WHAT THIS EXERCISE ASKS
a) Answer these questions using the review of A River in Darkness:
(i) For how many years did the man in the book live through the horrors the review describes?
(ii) Which book does the review draw parallels with?
(iii) What mixture of feelings did both books stir up?
b) Continue the review of A River in Darkness from its final sentence.

━━ QUOTED PASSAGE

A River in Darkness: One Man’s Escape from North Korea by Masaji Ishikawa


The harrowing true story of one man’s life in—and subsequent escape from—North Korea, one of the world’s most brutal totalitarian regimes.

I always like hearing about cultures and events from a personal perspective, and with North Korea being in the news more and more the past year I think it is important to understand the people whose lives are being manipulated in the global game of chess.

I have heard all the North Korean horror stories, the starvation, the camps, the brutal punishment for even the slightest sign of dissent. But, hearing these things in the voice of a man who lived through them for 36 years is particularly harrowing.

I couldn’t help but draw parallels between A River in Darkness and Loung Ung’s First They Killed My Father. Both were raw and moving, and both filled me with a mixture of disgust and awe at what the human body and spirit can actually endure.

Someone once said, ‘If a crying baby could tear down the universe, it would.’ That’s how I felt that day. I wanted to demolish the whole universe, but the sad truth was, it had already come crashing down around my head.

━━━━
━━ DATA LINES

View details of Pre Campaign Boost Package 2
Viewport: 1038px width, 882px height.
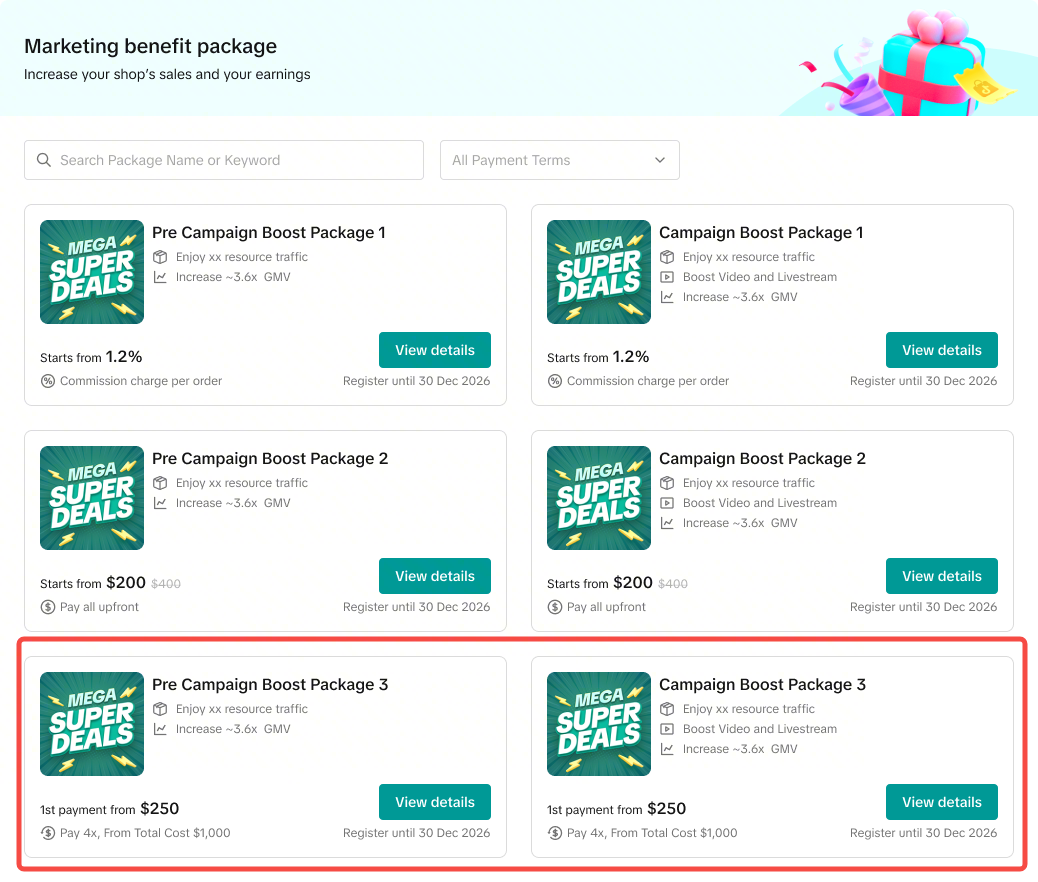pyautogui.click(x=435, y=575)
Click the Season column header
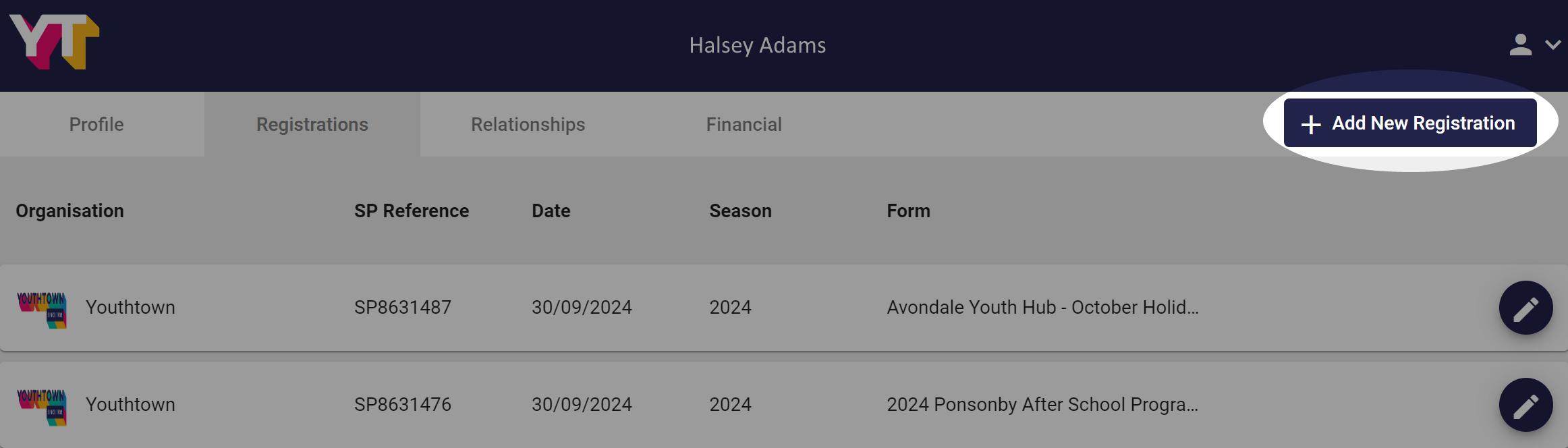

━━━━

ANSWERS TO THE TASKS
a)
(i) 36 years.
(ii) Loung Ung's First They Killed My Father.
(iii) A mixture of disgust and awe at what the human body and spirit can endure.

b)
I realized reading this that there is a lot of recent Japanese history that I am unfamiliar with. Japan has always fascinated me, but like all places, it has its moments of dark history. It’s important to both understand the failure and appreciate the successes of any group or nation. We can’t change an ugly past, but we can honor its victims by remembering them.

This book is a truly important read. Not only from a historical perspective but also as a guide for what is really important. There are places in the world where people cry with joy at a good meal, or the smallest act of kindness. It’s a hard read, but one that I recommend to everyone.

My Rating: 5/5


5 thoughts on “A River in Darkness: One Man’s Escape from North Korea by Masaji Ishikawa

  1. I completely agree, this was such a hard read but an excellent one. I’ve read several memoirs by North Korean defectors and this was by far the best, after the group biography Nothing to Envy (not a memoir but really the best on this topic, in my opinion). There was something so haunting and raw about this man’s story, and like you I was intrigued by Japan’s role. Great review!!

    Liked by 1 person

      1. No, I haven’t even looked, just kind of filed it away in my brain as something I know so little about and should be on the lookout for more of. Let me know if you come across something good!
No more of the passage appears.